O Ministério Público de Minas Gerais ajuizou uma Ação Civil Pública contra o Hospital Nossa Senhora de Fátima apontando irregularidades na execução das obras de ampliação da estrutura localizada na rua Padre Caldeira, no centro de Patos e Minas. O órgão alega que a direção do HNSF ignorou a necessidade de autorização do Conselho do Patrimônio Histórico e realizou obras até mesmo sem o alvará de construção. A Prefeitura também é citada na ação.

Segundo o Ministério Público, em fevereiro do ano passado, a direção do HNSF iniciou a execução de um amplo projeto de ampliação da estrutura sem aprovação do Conselho Municipal de Patrimônio Histórico e sem possuir sequer licença da Prefeitura. O argumento da direção do hospital era de que as obras seriam necessárias para conter infiltrações e o risco de deslizamento de terra. Mas de acordo com o Ministério Público, vistoria realizada também no mês de fevereiro mostrou que a intenção do Hospital era, na verdade, regularizar obras já existentes e de fazer a ampliação do prédio.

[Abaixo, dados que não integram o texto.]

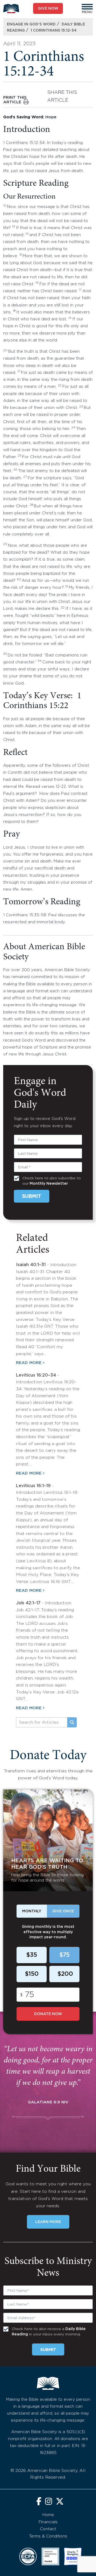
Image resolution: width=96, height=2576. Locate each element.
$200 (65, 1974)
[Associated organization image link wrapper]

Conforme o MP, em razão da inexistência de alvará de construção, a Prefeitura de Patos de Minas lavrou três autos de infração e determinou a interrupção das obras. Após a interdição, a direção do HNSF protocolou junto à Prefeitura o pedido de alvará de construção para uma obra de ampliação de 4.481,41m. A Prefeitura informou que concedeu o documento com base em informações do arquiteto Alex Borges, que é funcionário do município.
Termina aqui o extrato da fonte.